• [ABOUT THIS EXERCISE]: Retype the line where "At what coordinates" appears and each line that follows it down to the last line of the records below. Leave the pictures out.

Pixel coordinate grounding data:
BEGIN

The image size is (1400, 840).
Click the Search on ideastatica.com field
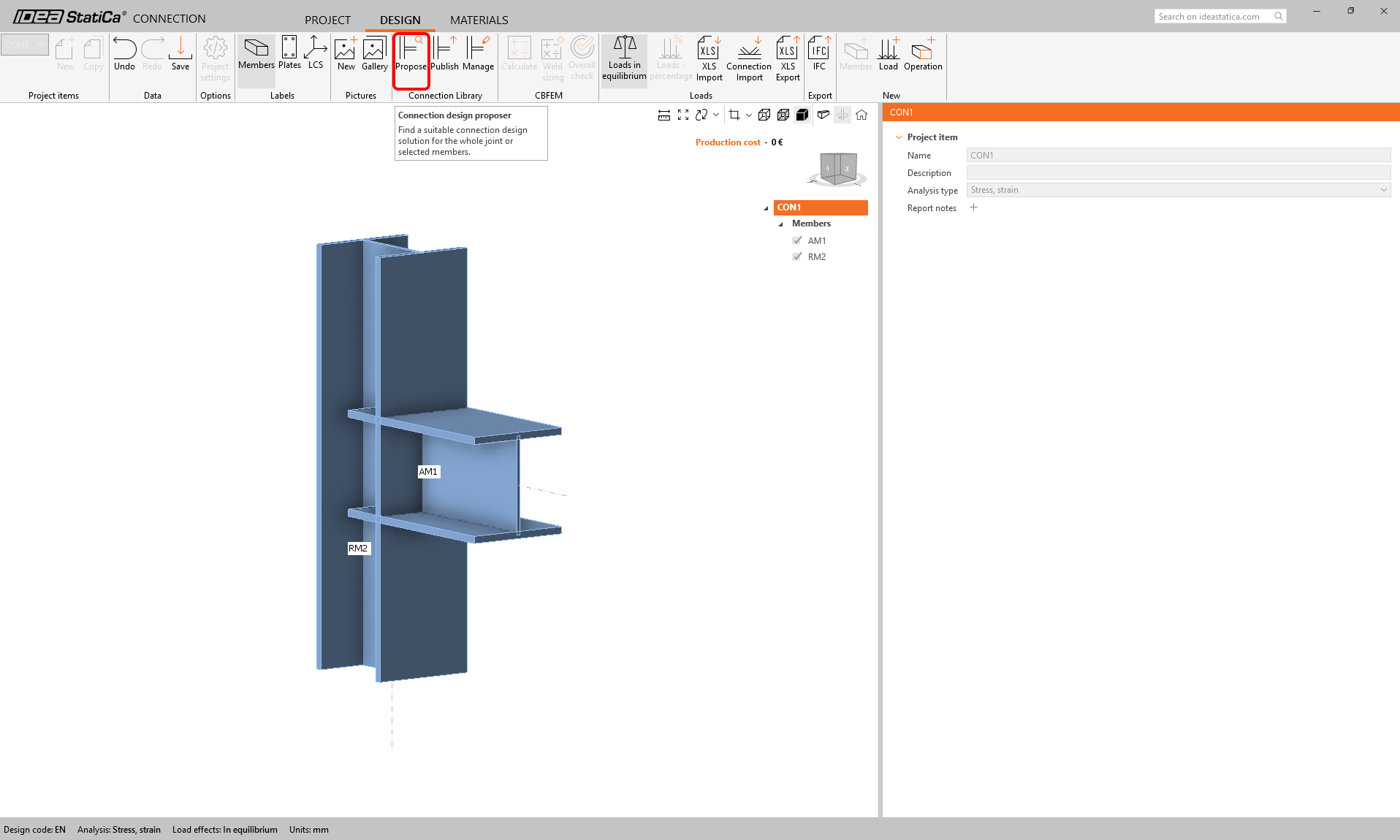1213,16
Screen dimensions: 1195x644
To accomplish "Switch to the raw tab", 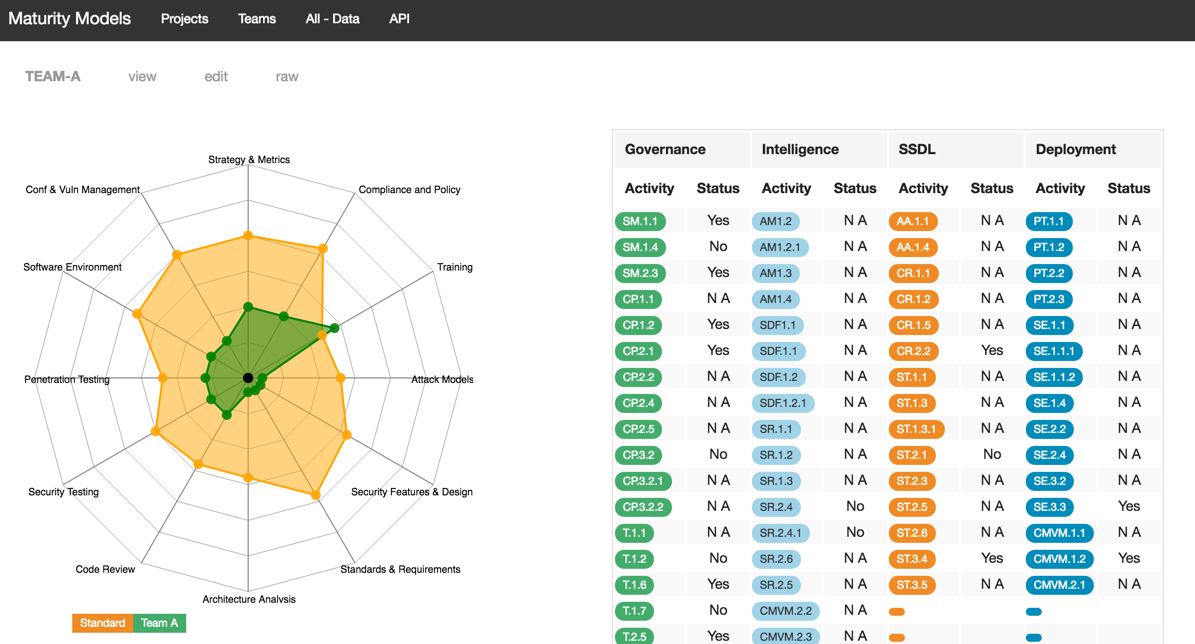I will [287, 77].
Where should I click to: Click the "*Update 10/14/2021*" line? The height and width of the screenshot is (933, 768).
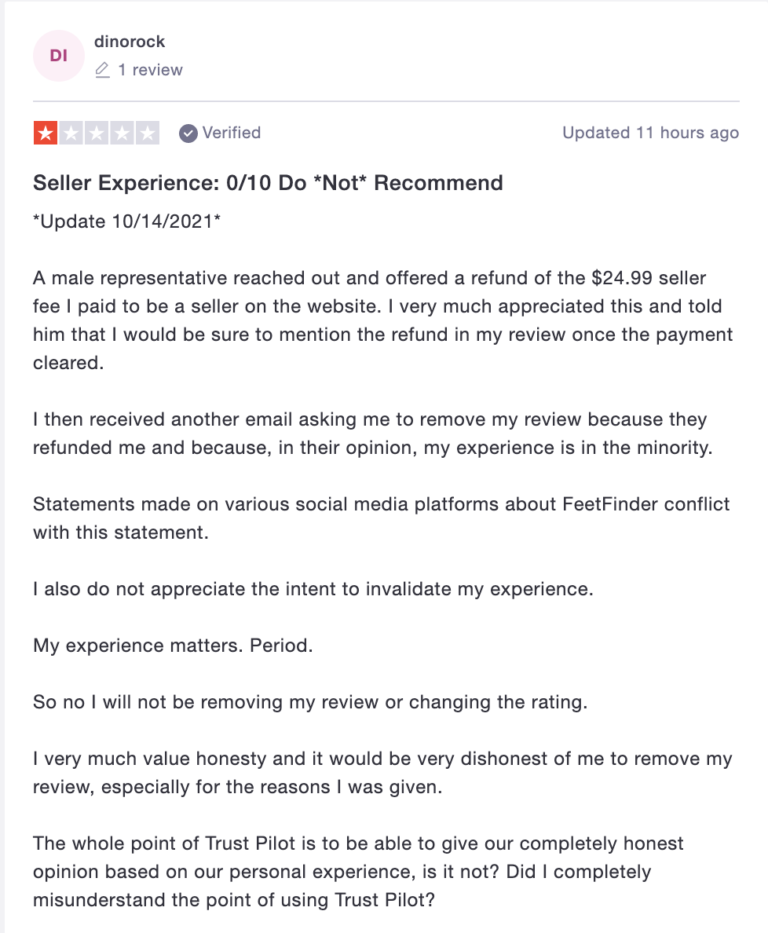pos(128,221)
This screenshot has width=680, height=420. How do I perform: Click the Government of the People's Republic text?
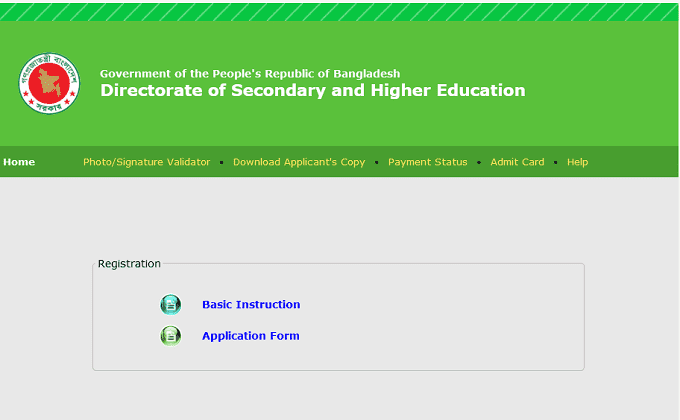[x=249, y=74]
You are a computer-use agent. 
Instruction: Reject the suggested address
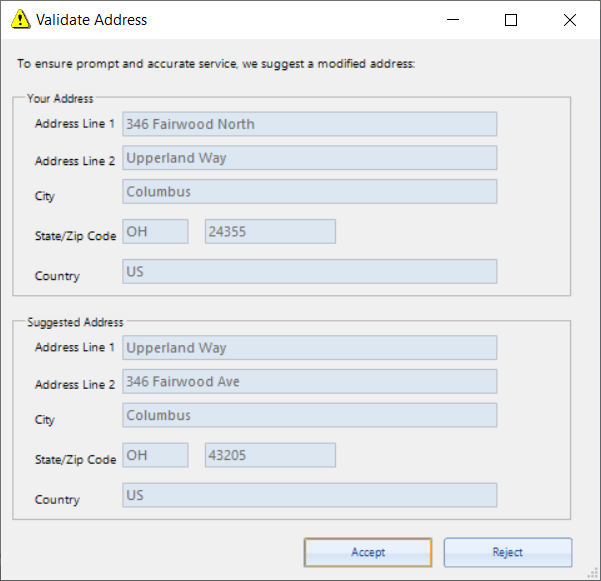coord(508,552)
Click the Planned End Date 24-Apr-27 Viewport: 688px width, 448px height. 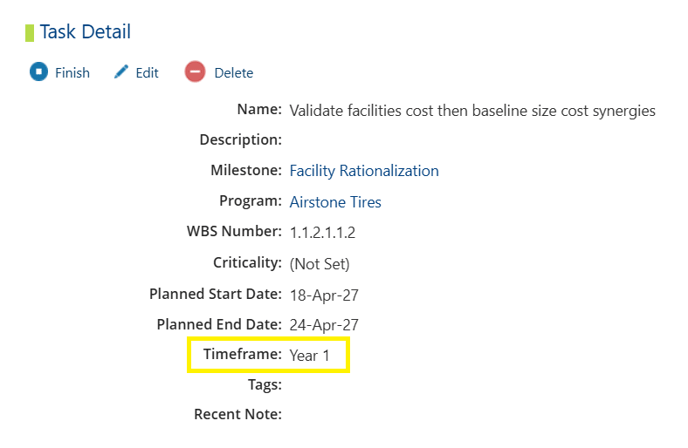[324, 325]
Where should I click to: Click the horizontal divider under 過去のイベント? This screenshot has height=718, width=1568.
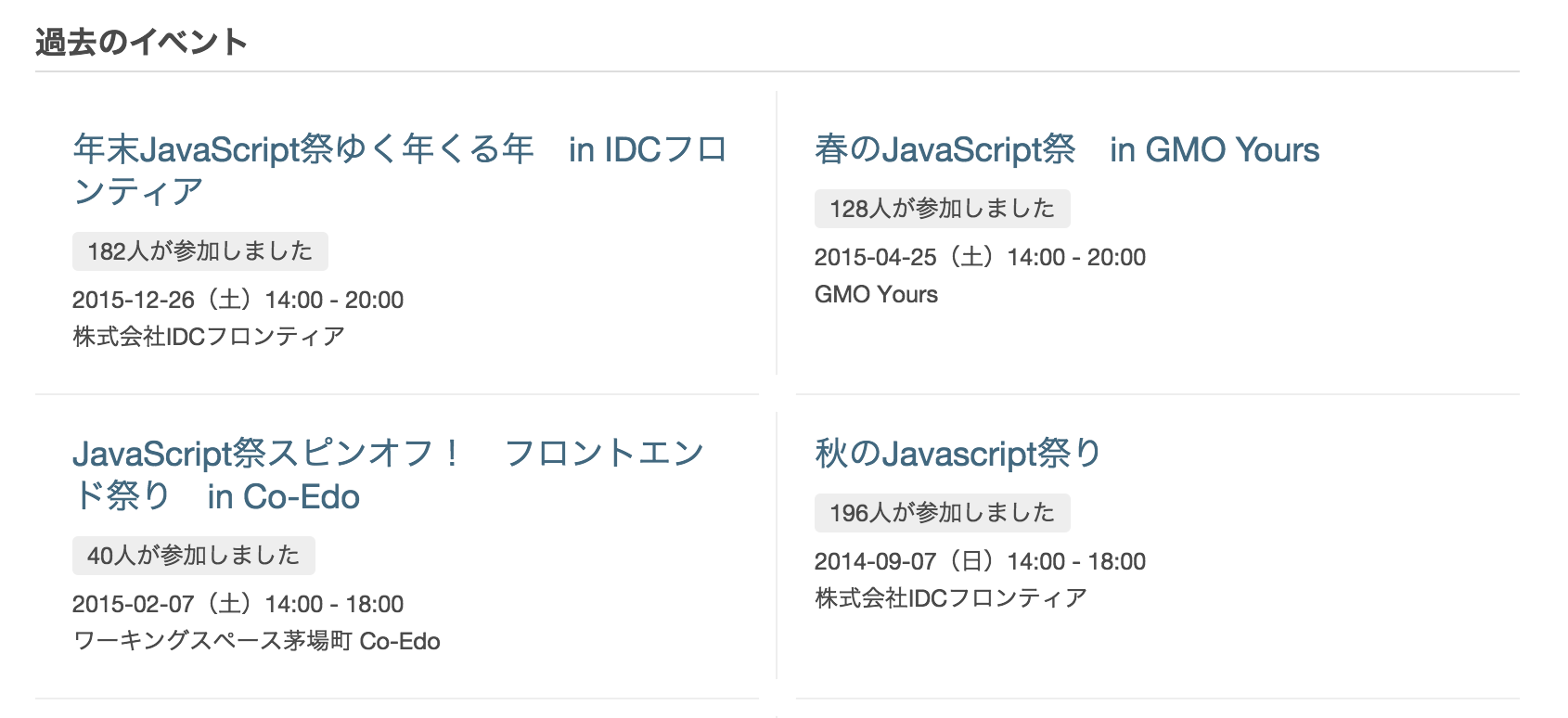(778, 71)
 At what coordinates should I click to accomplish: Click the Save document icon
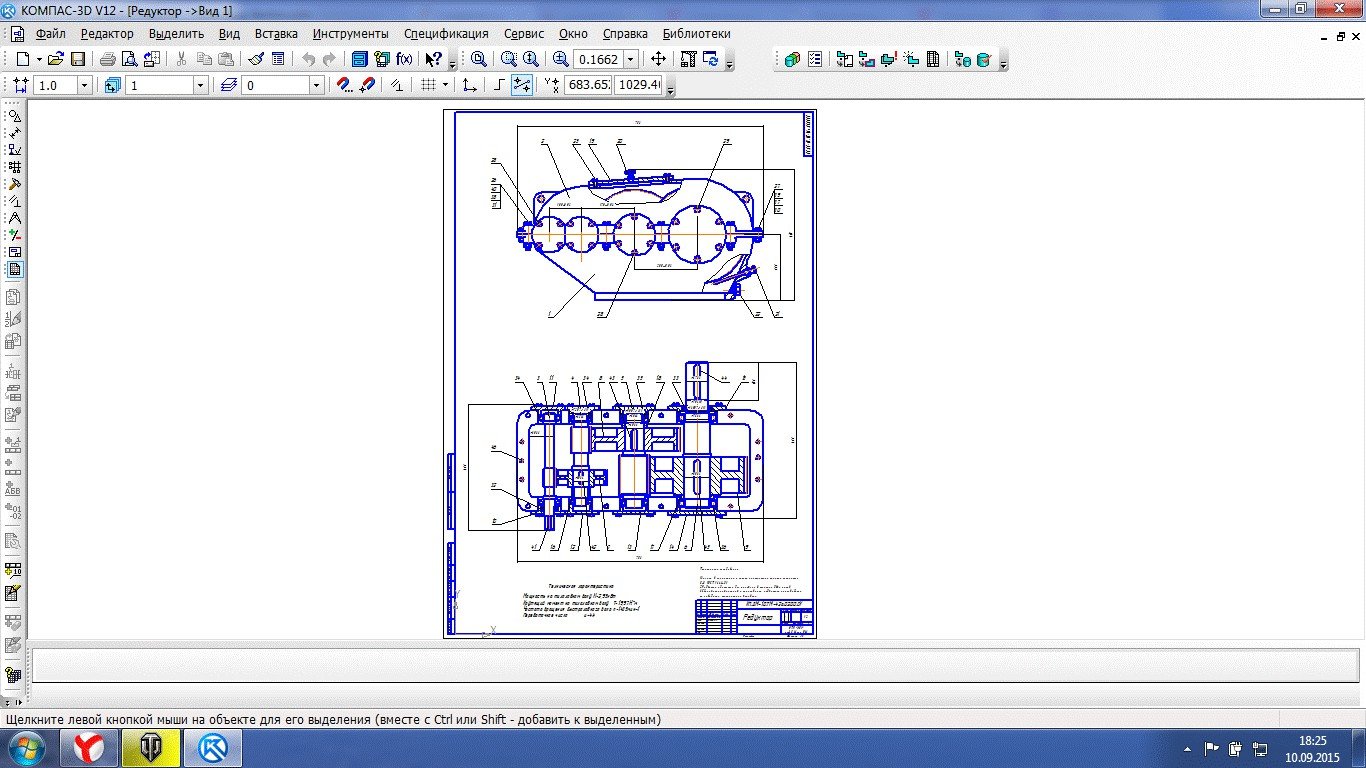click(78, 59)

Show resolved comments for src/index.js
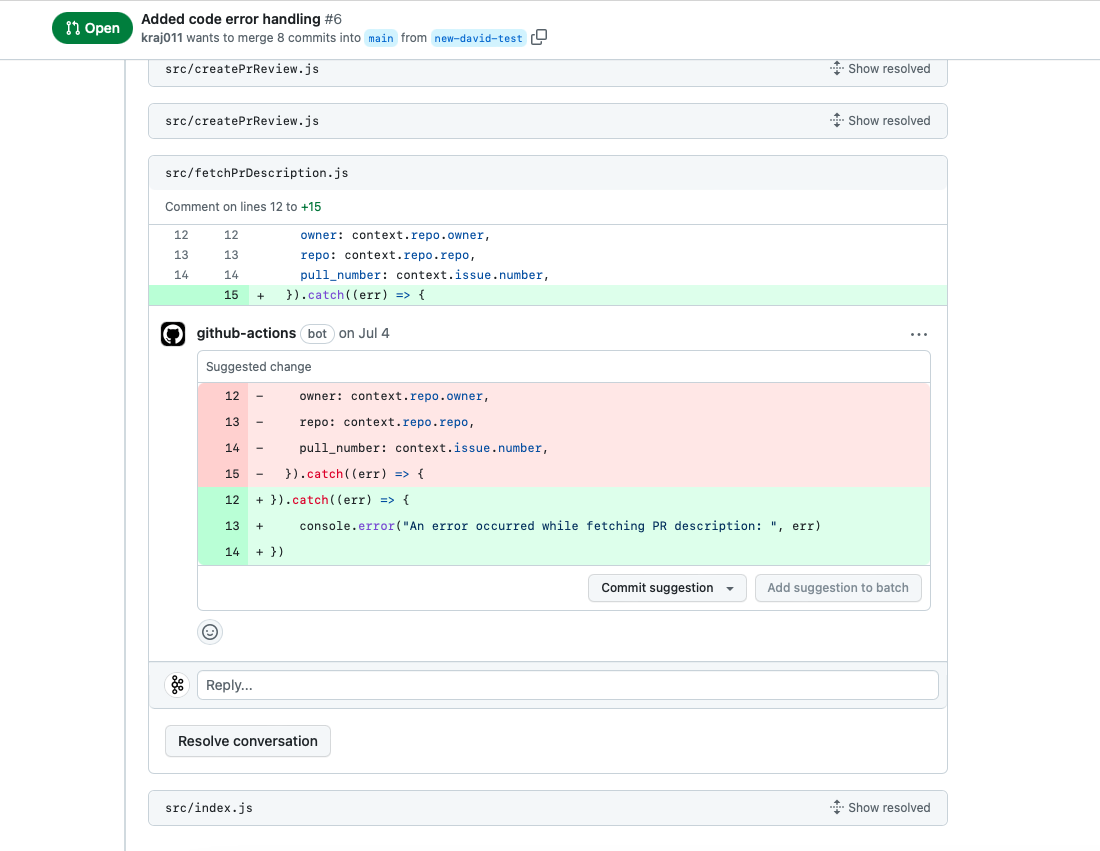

END

• [REPLY TO THE TASK]:
 At what coordinates should I click to accomplish: Click the Save document icon
click(78, 59)

Show resolved comments for src/index.js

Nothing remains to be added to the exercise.